After resuming the Olympic competition on the beam on Tuesday in Tokyo and winning a bronze medal, Simone Bilès joins NBC Mike Tirico to shed light on her experience with “the twisties” and the pressure she faced to perform.
Twisties are a phenomenon in which gymnasts feel a disconnection between their mind and body when they soar through the air. Biles said she first experienced them during ground practice the day after qualifying, in which she secured a spot in all six possible finals.
“I just got lost in the air,” but I thought it was just “fluke,” Biles said.
After trying to make the first rotation of the team final, she said she knew it was time to get out. “It was difficult to watch from the sidelines, but I knew it would be the best option for me and the team if we wanted to win a medal,” said Biles.
Biles said she was reassessed daily by several doctors and a sports psychologist, and knew the individual all around was completely out of the question – as was the safe and then the floor, where she performs the most twists. She was considering a return to uneven bars and balance beam, but after practicing the bars, Biles knew she couldn’t play it safe on the apparatus.
When it came to beaming, Biles asked his trainer, Cecile Canqueteau-Landi, if she could downgrade her double pike outing, an outing she hasn’t used in competition since she was a teenager. The rest is history: Biles executed the reduced difficulty descent almost perfectly to close his triumphant return to the final.
SEE MORE: Simone Biles Returns, Wins Bronze on Beam
Asked about the “loneliness of being supposed to win” – which was also highlighted by Osaka and Phelps – Biles said female athletes particularly struggle.
“It’s tough, but it’s harder to be a female athlete because everyone is praying for your downfall and wants you to mess up,” Biles said. “What we are doing is not easy, otherwise everyone could do it. But also at the end of the day, we’re not just athletes or entertainment – we’re human too, and we have emotions and things we’re working on behind the scenes that we don’t tell you about. I just think it’s something that people should be more aware of.

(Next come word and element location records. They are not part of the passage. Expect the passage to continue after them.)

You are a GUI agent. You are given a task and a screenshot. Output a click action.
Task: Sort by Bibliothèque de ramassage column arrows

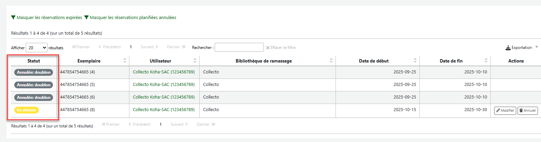[331, 60]
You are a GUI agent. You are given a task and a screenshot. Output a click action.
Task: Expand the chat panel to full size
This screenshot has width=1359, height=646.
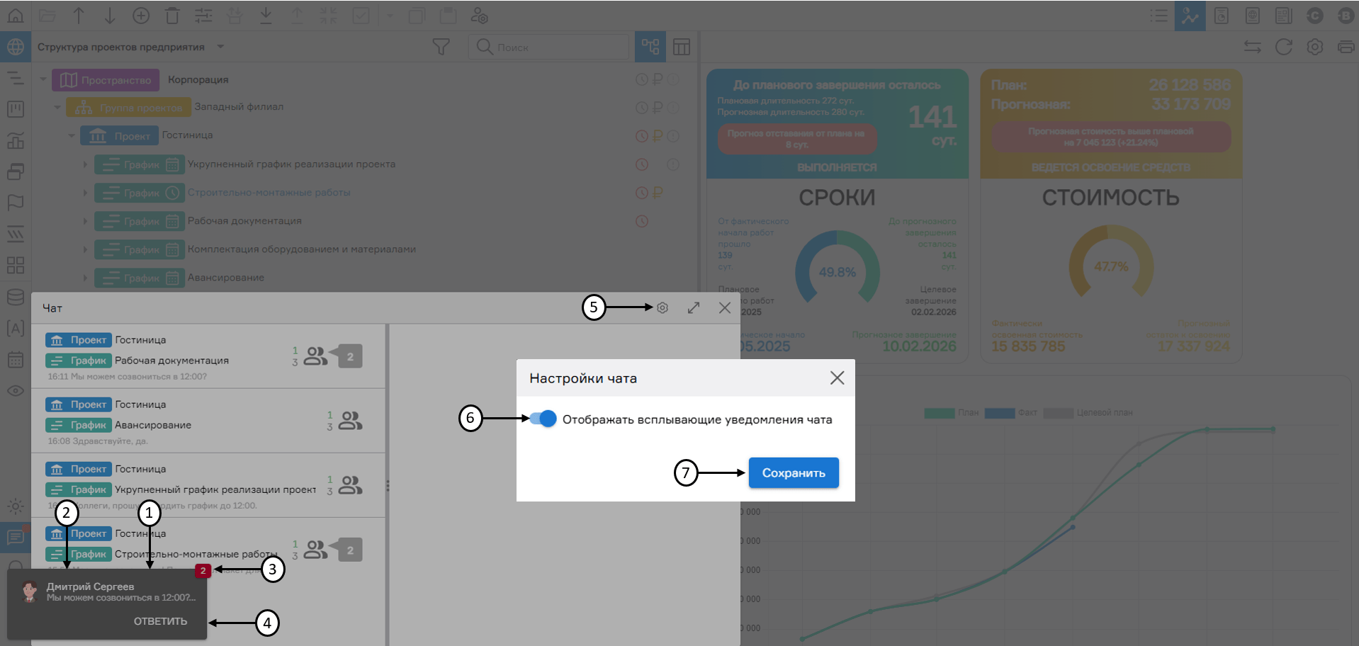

She added that much of the pressure she was facing came from herself and that besides being the ‘face of the Games’, she had goals that she wanted to accomplish and felt charged. to be the “glue” of the American team.
“[Being the face of the Games] really didn’t affect me, it was just what I wanted to accomplish and what I wanted to do, and how everyone was like, “you are the glue of the team”, and it really stressed me out because I never thought of it like that, ”Biles explained. “But every time you get it down your throat, it’s like, ‘So if I have a bad workout, then the girls go.’ It’s just difficult.
Biles, widely regarded as the greatest female gymnast of all time, was the favorite to win up to six gold medals in Tokyo, taking home a silver and a bronze instead. But she’s unfazed and knows she’s put the spotlight on a bigger conversation in sports instead.
“I’m not at all angry. I am very proud of the girls – all of them. I come home in one piece, which I was a little nervous about, ”Biles said. “That’s not how I wanted it to be, but we opened bigger doors to bigger conversations.”
She added, “Put your mental health first. It doesn’t matter if you are on the biggest stage, it is more important than any other medal you could win.